Why did they form Israel? Was it compensation after WW2? Who gave the Jewish people land? Was Palestine informed about this, or did they have a say in it?

Sorry, but as you can tell i'm uninformed about this topic and it's pretty interesting.
 
Hey, man. We're all uninformed in lots of things. It's quite fineWink
 
Perhaps someone has a better answer than this, and if so please correct me.
 
Before WW2, in..1923 I believe? The Balfourt Document created by England stated that European Jews could now move to Palestine (which was a british territory) and as far as I know, the palestinians were not given the right to accept it or not.
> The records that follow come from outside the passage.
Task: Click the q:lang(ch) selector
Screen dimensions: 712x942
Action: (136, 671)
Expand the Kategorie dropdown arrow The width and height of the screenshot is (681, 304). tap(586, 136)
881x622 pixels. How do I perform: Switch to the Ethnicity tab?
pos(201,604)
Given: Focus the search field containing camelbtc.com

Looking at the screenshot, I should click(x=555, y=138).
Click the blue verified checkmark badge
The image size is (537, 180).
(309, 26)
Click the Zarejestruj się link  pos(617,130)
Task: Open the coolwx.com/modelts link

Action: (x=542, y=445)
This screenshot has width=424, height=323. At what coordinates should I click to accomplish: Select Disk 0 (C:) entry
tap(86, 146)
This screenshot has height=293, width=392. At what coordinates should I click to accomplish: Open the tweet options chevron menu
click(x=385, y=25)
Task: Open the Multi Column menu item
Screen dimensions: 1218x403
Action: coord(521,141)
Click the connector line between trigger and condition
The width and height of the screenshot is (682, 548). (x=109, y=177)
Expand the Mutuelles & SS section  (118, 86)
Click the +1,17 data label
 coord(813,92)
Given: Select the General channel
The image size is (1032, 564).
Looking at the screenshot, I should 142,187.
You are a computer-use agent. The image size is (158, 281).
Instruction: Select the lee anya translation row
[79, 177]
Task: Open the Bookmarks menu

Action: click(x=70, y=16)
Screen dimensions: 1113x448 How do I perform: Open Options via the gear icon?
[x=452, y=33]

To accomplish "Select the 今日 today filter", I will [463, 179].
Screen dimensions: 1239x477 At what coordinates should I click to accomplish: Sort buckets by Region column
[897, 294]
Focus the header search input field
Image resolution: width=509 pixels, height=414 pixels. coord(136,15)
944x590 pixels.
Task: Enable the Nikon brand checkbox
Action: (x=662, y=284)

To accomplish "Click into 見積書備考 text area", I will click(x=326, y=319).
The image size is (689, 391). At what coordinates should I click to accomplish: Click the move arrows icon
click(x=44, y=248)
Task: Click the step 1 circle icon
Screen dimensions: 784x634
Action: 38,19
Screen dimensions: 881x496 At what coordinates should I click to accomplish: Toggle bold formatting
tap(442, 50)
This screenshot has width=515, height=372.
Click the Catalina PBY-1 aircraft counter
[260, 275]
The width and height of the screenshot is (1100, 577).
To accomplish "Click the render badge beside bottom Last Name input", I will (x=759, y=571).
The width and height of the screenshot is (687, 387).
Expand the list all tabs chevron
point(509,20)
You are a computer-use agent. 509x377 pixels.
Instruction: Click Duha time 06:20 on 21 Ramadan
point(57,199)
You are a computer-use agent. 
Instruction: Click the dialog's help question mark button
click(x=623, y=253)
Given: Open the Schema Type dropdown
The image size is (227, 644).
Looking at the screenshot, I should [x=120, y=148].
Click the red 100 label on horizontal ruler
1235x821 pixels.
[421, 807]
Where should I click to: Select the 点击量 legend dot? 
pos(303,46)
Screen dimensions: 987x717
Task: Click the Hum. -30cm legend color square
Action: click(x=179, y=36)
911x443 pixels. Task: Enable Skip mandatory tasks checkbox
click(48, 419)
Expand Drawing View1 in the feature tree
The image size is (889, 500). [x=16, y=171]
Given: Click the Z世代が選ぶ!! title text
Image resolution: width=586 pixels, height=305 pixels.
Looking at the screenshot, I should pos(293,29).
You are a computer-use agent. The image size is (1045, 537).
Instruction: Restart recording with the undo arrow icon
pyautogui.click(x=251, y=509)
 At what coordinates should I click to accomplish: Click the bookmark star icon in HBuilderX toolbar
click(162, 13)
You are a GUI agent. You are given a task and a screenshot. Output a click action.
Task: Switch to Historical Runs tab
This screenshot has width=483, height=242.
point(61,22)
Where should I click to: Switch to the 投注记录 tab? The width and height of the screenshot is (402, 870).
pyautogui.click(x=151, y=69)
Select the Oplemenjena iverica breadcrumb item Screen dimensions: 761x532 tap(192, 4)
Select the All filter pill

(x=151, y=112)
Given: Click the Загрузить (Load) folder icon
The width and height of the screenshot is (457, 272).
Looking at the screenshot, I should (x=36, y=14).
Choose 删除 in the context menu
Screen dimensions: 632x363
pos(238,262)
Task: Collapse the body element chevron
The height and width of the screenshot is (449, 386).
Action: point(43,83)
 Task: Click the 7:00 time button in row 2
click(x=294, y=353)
They had to suck up any inconvenience that was going to happen. I don't know exactly the reason for the document or the exact circumstances/suffering of the Arabs.
 
The White Papers before WW2 however stated that no more than 10,000 jews could enter Palestine a year or something. This was to appease the Arabs who were, obviously, just a little freaking out over the entire ordeal.
 
Consequently, after WW2 there was some real push to revive and officialize the creation of a Jewish homeland. And seeing as what happened to them, could you blame them? But Zionism was alive even before all of this, I think.
 
The problem with the entire thing was that the West did not so much as ask for the Arab's opinion and treated them as if they were worthless. I think we're feeling those repercussions nowadays.
 
 
Hope this helps. Honestly, i'm pretty interested in this question of yours myself because I think it might be essential in understanding the radical arabs of today and their reasons for doing what they do.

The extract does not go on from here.